Lines from the line with "The height and width of the screenshot is (323, 365)." to the line with "Given: Go home via 首相官邸 logo text" in the entries below, and only those, must be output exactly, with both ends included.
[[ Listed records, beginning ]]
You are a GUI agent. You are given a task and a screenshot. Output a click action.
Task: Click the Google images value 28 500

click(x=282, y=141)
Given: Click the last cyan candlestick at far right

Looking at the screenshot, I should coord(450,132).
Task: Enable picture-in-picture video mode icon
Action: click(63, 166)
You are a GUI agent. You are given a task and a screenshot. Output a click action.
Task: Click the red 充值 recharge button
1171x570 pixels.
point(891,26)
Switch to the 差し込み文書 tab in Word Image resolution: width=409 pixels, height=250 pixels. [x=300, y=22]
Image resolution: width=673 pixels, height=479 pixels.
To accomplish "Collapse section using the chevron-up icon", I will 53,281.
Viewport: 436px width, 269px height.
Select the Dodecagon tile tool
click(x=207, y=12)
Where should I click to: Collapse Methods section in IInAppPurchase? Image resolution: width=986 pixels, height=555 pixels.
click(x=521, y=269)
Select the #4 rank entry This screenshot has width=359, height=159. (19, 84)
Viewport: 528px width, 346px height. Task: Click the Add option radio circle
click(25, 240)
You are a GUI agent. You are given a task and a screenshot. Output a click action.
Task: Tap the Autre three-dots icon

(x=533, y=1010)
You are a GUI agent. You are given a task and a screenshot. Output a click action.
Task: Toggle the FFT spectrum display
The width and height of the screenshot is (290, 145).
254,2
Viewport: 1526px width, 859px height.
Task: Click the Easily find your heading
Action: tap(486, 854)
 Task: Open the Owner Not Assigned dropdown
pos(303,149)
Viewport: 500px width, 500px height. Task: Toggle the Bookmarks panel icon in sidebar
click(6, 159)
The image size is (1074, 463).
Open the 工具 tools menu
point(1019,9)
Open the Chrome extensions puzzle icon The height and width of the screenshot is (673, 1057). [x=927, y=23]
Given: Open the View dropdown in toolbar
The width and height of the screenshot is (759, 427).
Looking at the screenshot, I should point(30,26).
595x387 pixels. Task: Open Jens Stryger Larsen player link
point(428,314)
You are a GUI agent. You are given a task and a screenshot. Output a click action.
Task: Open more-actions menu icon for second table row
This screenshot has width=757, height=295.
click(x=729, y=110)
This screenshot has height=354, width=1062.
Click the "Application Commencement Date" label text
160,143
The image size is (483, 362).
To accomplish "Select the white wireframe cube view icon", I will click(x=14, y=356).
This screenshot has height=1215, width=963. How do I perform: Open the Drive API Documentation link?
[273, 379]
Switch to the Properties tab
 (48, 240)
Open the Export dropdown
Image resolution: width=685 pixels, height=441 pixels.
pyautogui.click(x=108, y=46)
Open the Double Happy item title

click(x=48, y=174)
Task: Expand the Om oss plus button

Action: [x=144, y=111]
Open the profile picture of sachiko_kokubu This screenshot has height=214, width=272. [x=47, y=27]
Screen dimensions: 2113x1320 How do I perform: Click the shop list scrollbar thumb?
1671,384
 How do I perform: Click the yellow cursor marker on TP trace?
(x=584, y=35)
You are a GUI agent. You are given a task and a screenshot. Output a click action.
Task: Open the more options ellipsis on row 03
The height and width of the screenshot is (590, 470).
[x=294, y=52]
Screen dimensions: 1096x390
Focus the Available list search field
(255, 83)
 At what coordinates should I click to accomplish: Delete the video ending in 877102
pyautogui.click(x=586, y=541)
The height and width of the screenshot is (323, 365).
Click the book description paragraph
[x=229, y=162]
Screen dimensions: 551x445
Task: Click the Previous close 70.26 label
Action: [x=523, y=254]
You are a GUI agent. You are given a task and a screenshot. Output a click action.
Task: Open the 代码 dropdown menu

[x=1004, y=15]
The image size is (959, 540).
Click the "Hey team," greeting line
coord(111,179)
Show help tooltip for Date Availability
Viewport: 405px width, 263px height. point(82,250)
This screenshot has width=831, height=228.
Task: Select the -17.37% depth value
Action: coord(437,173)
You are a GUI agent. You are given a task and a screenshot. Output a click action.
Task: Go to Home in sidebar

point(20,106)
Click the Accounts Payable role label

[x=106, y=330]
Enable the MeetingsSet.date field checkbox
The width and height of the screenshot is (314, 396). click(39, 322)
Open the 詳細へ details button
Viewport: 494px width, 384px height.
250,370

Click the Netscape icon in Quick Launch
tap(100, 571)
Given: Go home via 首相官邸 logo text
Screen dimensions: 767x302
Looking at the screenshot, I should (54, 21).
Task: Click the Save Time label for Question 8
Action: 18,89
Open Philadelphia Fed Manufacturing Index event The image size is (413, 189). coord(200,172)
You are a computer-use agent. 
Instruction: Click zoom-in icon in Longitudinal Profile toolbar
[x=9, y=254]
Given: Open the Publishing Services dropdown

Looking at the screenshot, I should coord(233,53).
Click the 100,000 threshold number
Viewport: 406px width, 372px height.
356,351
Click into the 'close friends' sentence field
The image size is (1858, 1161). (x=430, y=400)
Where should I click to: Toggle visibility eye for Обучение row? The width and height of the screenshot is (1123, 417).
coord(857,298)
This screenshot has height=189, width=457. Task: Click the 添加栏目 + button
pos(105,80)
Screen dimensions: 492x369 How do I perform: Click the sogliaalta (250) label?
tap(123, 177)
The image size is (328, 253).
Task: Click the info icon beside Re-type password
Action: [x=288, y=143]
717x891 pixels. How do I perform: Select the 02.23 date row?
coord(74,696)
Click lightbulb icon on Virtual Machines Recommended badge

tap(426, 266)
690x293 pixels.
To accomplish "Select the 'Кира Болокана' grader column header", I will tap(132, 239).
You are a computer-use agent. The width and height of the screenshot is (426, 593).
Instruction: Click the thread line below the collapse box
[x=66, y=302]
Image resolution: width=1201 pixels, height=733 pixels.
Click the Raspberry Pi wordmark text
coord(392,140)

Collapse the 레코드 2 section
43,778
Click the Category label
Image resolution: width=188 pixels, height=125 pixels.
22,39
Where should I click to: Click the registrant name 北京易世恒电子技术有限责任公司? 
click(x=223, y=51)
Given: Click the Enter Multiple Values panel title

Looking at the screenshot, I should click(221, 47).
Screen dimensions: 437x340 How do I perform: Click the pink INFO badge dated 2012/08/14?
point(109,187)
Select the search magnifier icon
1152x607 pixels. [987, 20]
[[ Listed records, end ]]
### Solution below
The height and width of the screenshot is (323, 365).
Click the book description paragraph
[x=229, y=162]
Screen dimensions: 551x445
Task: Click the Previous close 70.26 label
Action: [x=523, y=254]
You are a GUI agent. You are given a task and a screenshot. Output a click action.
Task: Open the 代码 dropdown menu

[x=1004, y=15]
The image size is (959, 540).
Click the "Hey team," greeting line
coord(111,179)
Show help tooltip for Date Availability
Viewport: 405px width, 263px height. point(82,250)
This screenshot has width=831, height=228.
Task: Select the -17.37% depth value
Action: coord(437,173)
You are a GUI agent. You are given a task and a screenshot. Output a click action.
Task: Go to Home in sidebar

point(20,106)
Click the Accounts Payable role label

[x=106, y=330]
Enable the MeetingsSet.date field checkbox
The width and height of the screenshot is (314, 396). click(39, 322)
Open the 詳細へ details button
Viewport: 494px width, 384px height.
250,370

Click the Netscape icon in Quick Launch
tap(100, 571)
Given: Go home via 首相官邸 logo text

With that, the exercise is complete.